My exhibit A is Nina Totenburg at NPR, but there's an almost Salo-type cult(?) around the Supreme Court, in that it is a credentially factory for (some) legal academia which feeds into the upper echelons of the legal profession.
And leads to commentators trading for access or being Kremlinologists
When Alito came after me for correctly describing the texas abortion bounty law shadow docket ruling as nullifying Roe in Texas the Times and the Post reported his attacks but did not even link to the piece so readers could determine if I was right (I was)
I remember your interview on Strict Scrutiny (it was a great interview) and Alito's bristling at the charge of nullification, which really revealed Alito's thin-skinnedness.
And you were right and it was a great article. Please write more.
i haven't read *all* your stuff, but what i have seen suggests your correctness of reporting is on a trend line approaching 1.
i.e. maybe we'll never hit 1 (100%) but the data suggests otherwise
Yeah the kremlinology analogy is apt because the whole situation is a direct consequence of the fact that it is an institution designed to be beyond transparency or accountability, unlike either of the other two branches
Kremlinologist label springs to mind as one of the labels about a lot of SCOTUS commentariat, where a lot of (mostly) meaningless occurences and minutae of opinions are exteapolated into shaky pronouncements that obscure power and agency at the Court.

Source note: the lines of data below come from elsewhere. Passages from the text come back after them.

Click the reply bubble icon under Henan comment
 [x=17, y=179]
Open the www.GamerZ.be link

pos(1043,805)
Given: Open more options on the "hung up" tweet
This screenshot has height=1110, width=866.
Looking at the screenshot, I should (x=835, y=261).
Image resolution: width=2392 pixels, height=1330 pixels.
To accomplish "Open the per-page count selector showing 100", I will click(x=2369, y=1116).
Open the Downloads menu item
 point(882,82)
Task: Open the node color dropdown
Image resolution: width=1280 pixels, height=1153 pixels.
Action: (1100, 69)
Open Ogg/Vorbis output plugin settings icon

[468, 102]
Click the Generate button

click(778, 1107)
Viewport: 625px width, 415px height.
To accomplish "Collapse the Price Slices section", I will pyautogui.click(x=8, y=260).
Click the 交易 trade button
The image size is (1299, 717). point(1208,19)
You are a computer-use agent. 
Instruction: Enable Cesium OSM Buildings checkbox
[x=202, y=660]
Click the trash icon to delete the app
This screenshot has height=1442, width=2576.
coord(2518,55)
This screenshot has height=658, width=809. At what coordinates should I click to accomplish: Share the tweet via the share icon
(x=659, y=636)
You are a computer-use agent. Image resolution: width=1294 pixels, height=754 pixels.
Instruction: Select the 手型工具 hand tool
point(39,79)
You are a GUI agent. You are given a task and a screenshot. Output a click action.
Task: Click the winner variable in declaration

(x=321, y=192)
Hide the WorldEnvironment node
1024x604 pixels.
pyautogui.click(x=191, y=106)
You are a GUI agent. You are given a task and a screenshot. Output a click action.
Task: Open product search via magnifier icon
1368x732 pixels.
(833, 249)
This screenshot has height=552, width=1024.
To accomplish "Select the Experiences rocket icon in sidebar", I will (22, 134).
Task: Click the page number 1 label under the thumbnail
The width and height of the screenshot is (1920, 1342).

As I mentioned above, Iran’s Guardian Council is another good comparison because it is often pointed to as evidence that Iran’s system of government is fundamentally undemocratic and yet
I mean all this checks and balances shit only came about because the Founders and the classical liberal philosophers thought that the peerage played a valuable functional role that needed to be preserved in a Republican system
When I read her book I felt like I was taking crazy pills. How had she kept her job? How was no one talking about her lack of ethics? How was she so oblivious that she wrote a whole book about her lack of ethics like it was a charming story?